* **Exercise requirements**: Apart from pictures, transcribe exactly each line from the one containing "Screen dimensions: 1734x1094" through the final line of the listing below.

******

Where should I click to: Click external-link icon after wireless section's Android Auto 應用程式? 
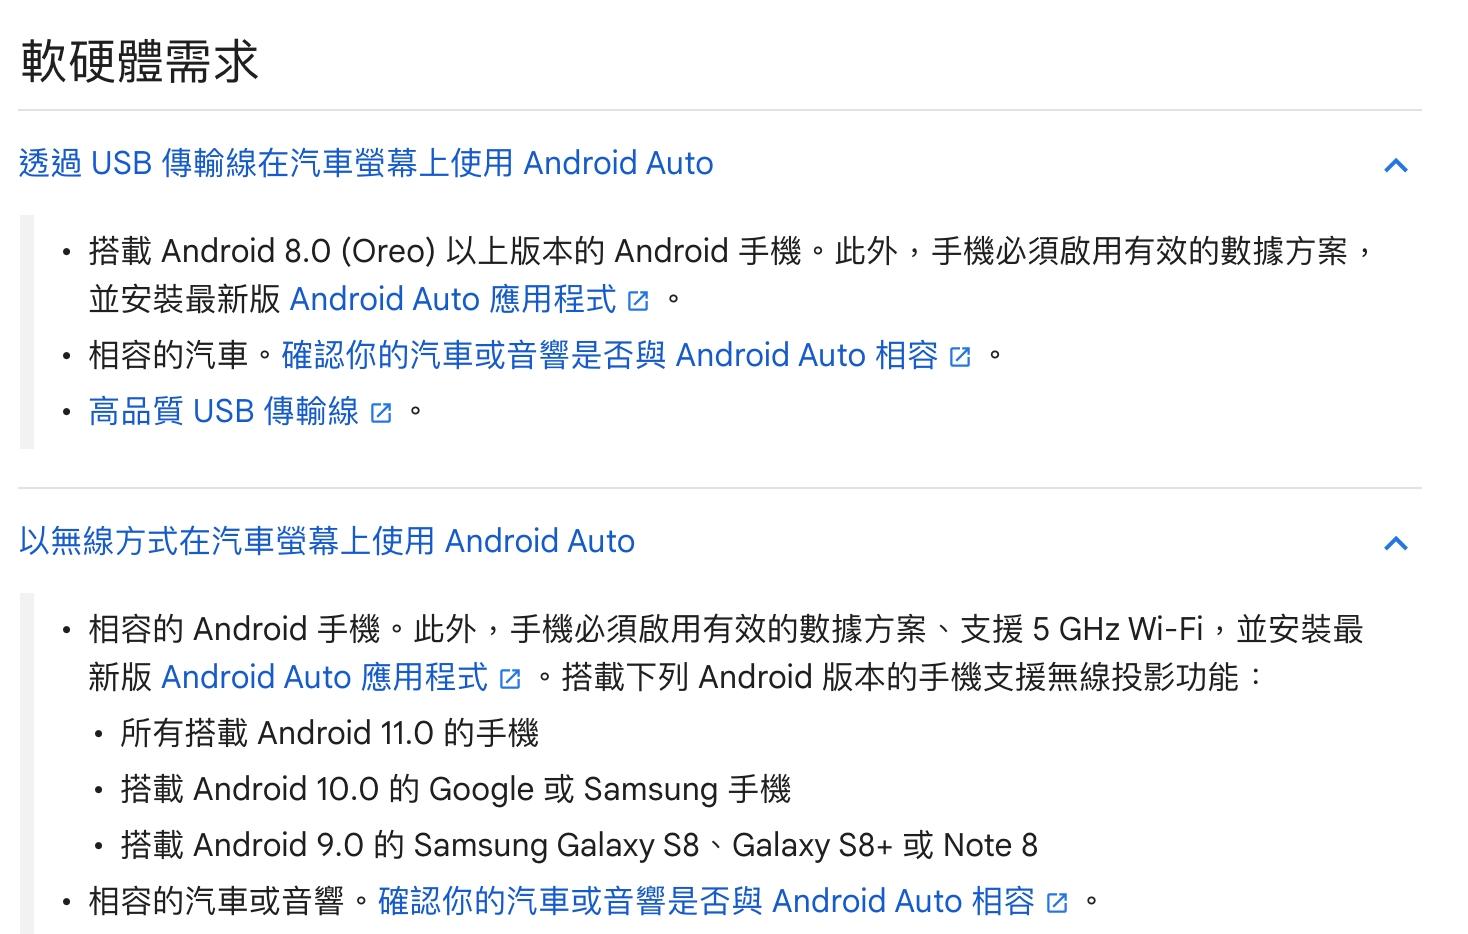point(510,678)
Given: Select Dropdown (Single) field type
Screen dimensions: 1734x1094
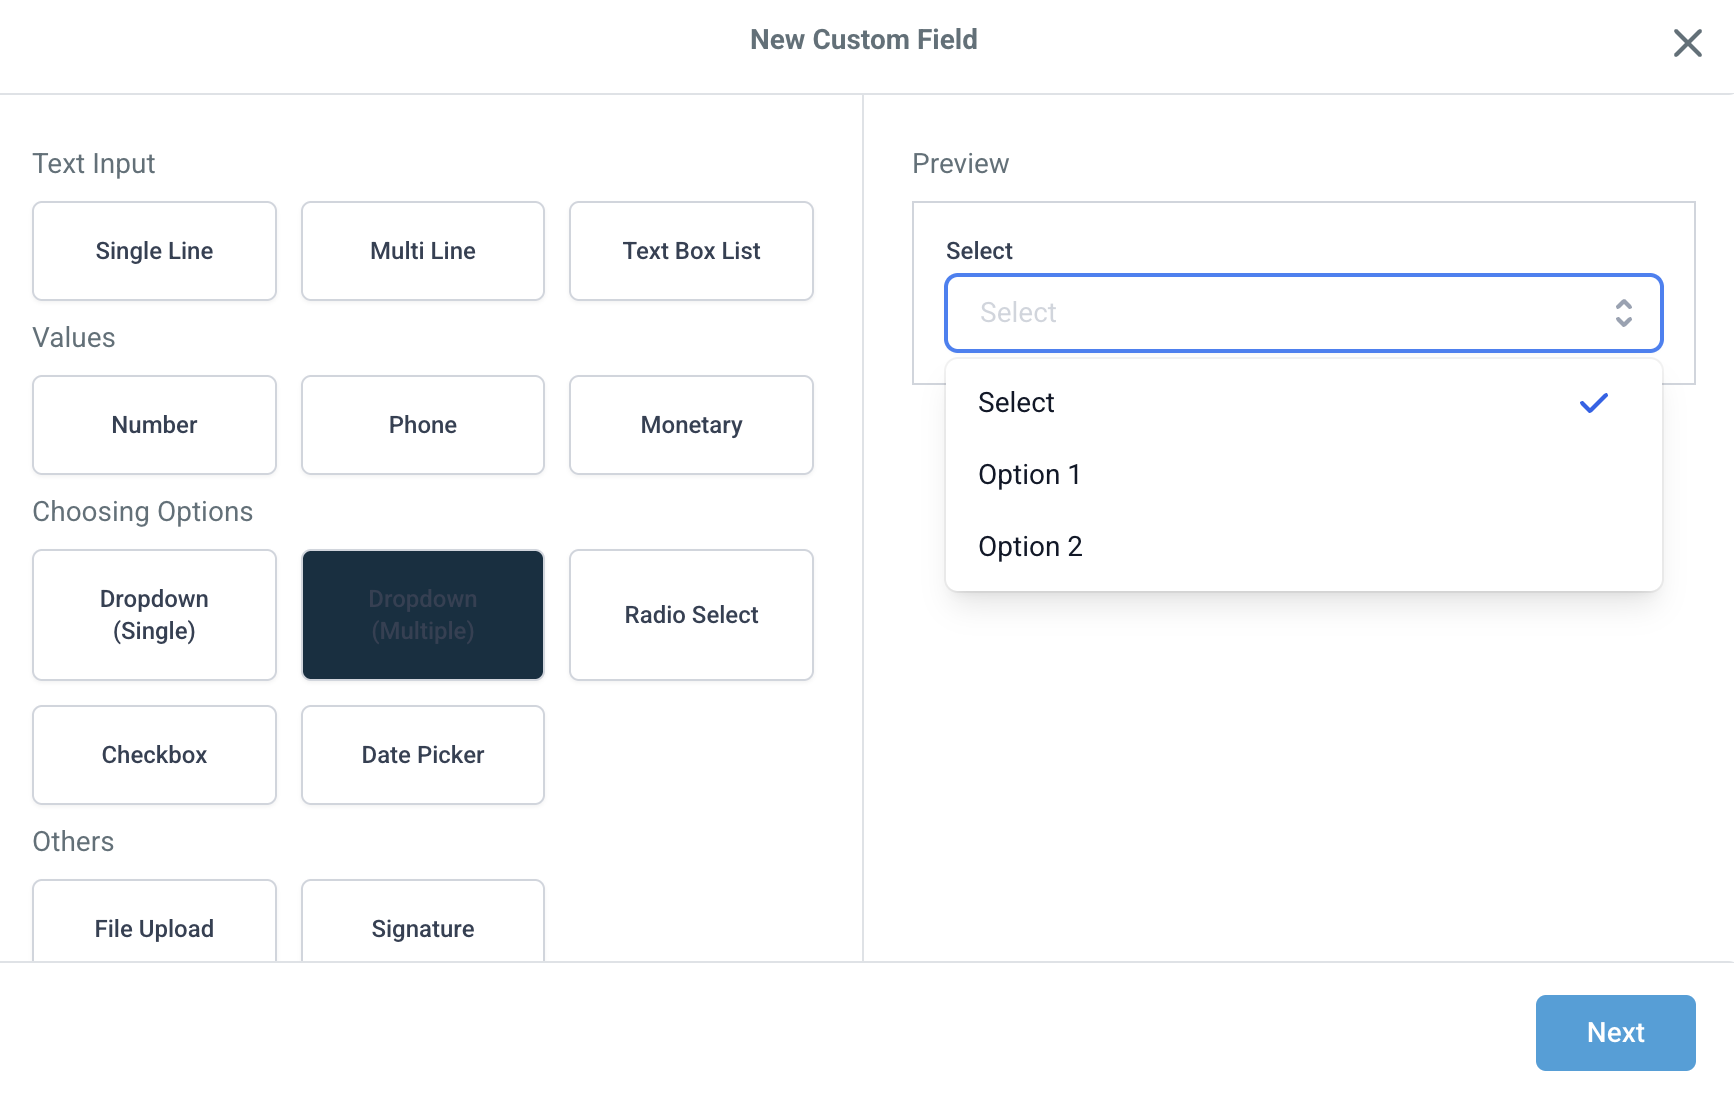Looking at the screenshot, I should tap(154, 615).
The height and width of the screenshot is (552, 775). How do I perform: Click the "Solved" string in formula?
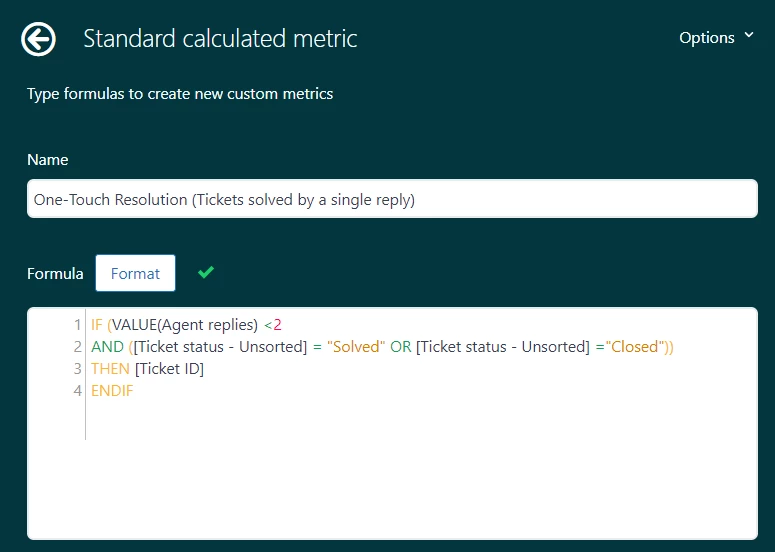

******

* **Result below**:
Screen dimensions: 1734x1094
Looking at the screenshot, I should tap(154, 615).
The height and width of the screenshot is (552, 775). How do I perform: Click the "Solved" string in formula?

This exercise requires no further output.